Technologies and Asylum Procedures :)
After the COVID-19 pandemic halted many asylum procedures across Europe, new technologies are reviving these types of systems. Out of lie detection tools examined at the boundary to a program for confirming documents and transcribes selection interviews, a wide range of solutions is being utilized for asylum applications. This article explores how these technology have reshaped the ways asylum procedures are conducted. This reveals how asylum seekers are transformed into pressured hindered techno-users: They are asked to adhere to a series of techno-bureaucratic steps also to keep up with unforeseen tiny changes in criteria and deadlines. This obstructs their capacity to browse through these devices and to follow their legal right for cover.

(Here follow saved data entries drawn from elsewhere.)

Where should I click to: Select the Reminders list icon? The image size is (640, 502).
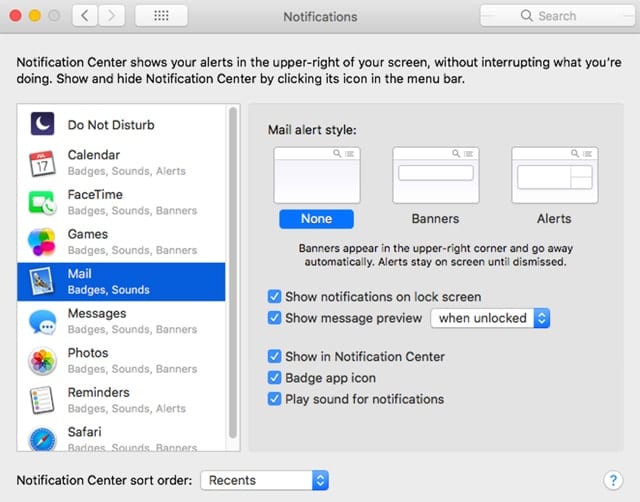pyautogui.click(x=42, y=400)
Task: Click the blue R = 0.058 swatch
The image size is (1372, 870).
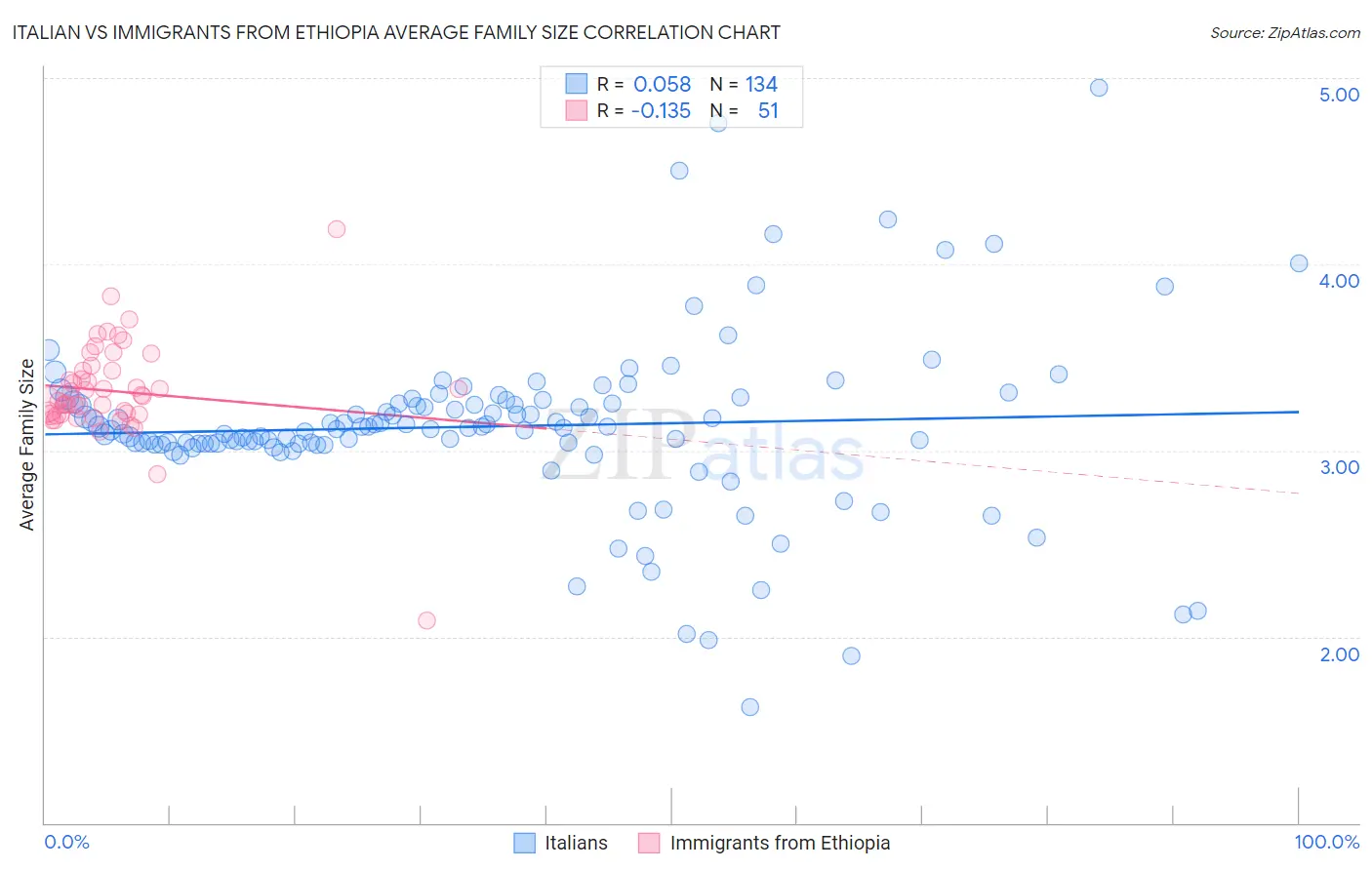Action: pyautogui.click(x=577, y=84)
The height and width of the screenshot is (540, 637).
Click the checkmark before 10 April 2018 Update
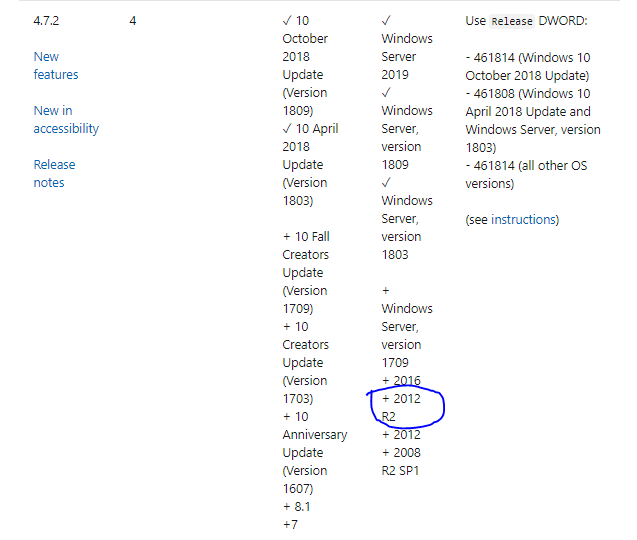(x=287, y=129)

It also illustrates how these types of technologies are embedded in refugee governance: They accomplish the 'circuits of financial-humanitarianism’ that function through a flutter of spread technological requirements. These requirements increase asylum seekers’ socio-legal precarity by hindering all of them from interacting with the stations of proper protection. It further states that examines of securitization and victimization should be coupled with an insight in the disciplinary mechanisms of these technologies, in which migrants will be turned into data-generating subjects exactly who are disciplined by their reliance on technology.

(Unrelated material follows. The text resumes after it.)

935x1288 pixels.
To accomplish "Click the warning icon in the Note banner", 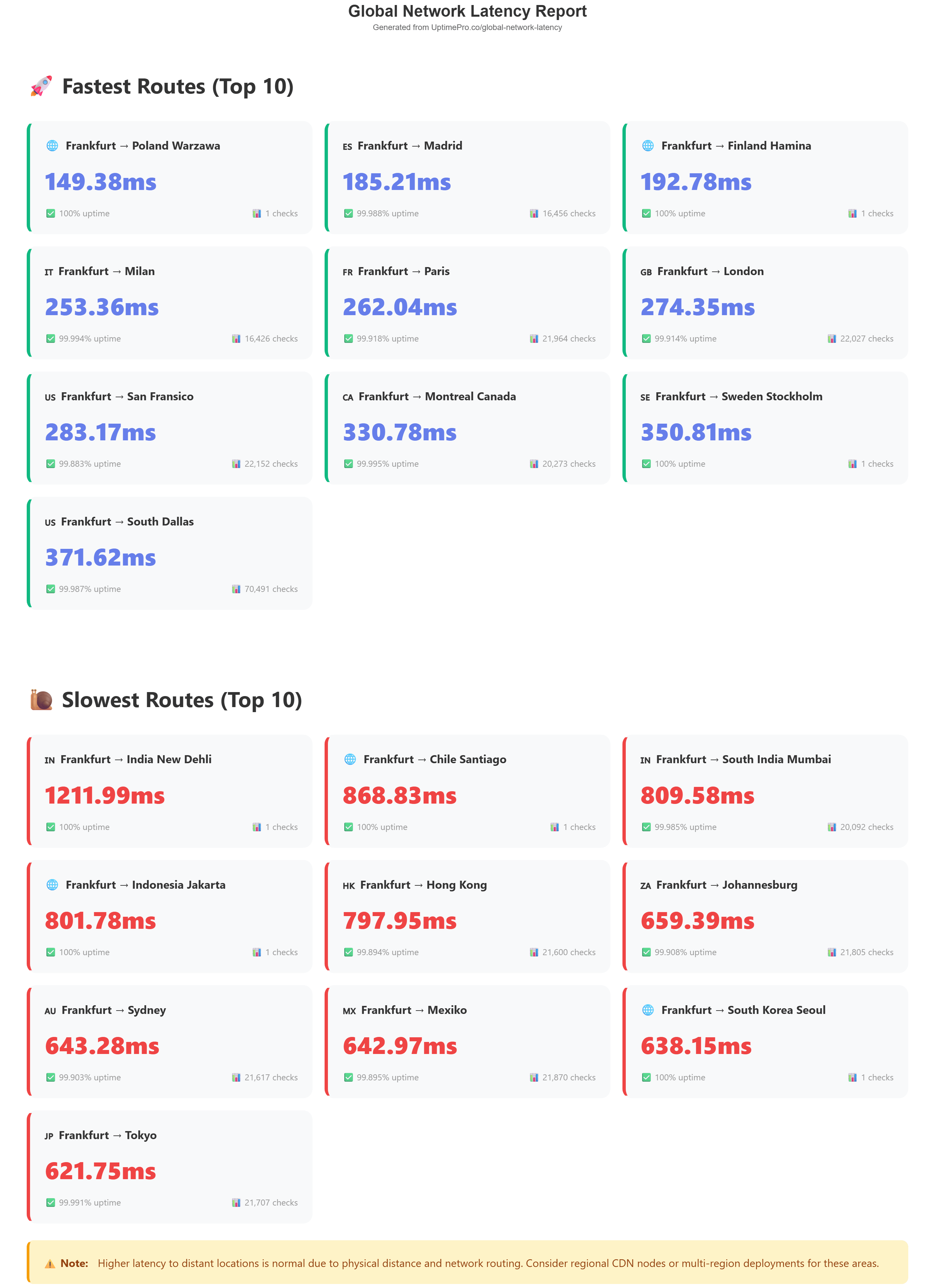I will point(50,1264).
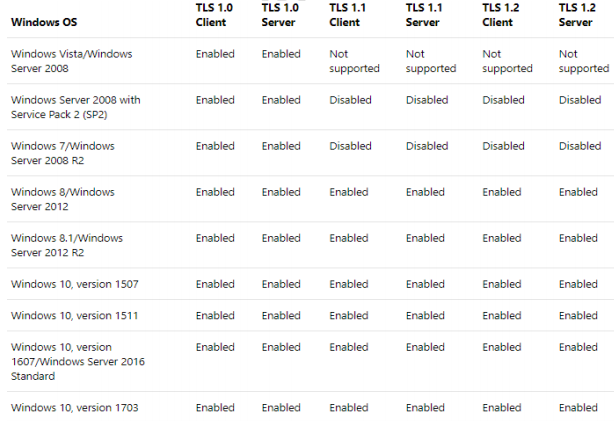The width and height of the screenshot is (614, 422).
Task: Click Windows Vista row's TLS 1.0 Client "Enabled" cell
Action: point(215,54)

Drawing on Foucault’s notion of power/knowledge and comarcal expertise, the article states that these technology have an inherent obstructiveness. There is a double impact: www.ascella-llc.com/asylum-procedure-advice when they assist to expedite the asylum procedure, they also help to make it difficult designed for refugees to navigate these types of systems. They are positioned in a 'knowledge deficit’ that makes all of them vulnerable to illegitimate decisions created by non-governmental celebrities, and ill-informed and unreliable narratives about their circumstances. Moreover, that they pose new risks of’machine mistakes’ which may result in inaccurate or discriminatory outcomes.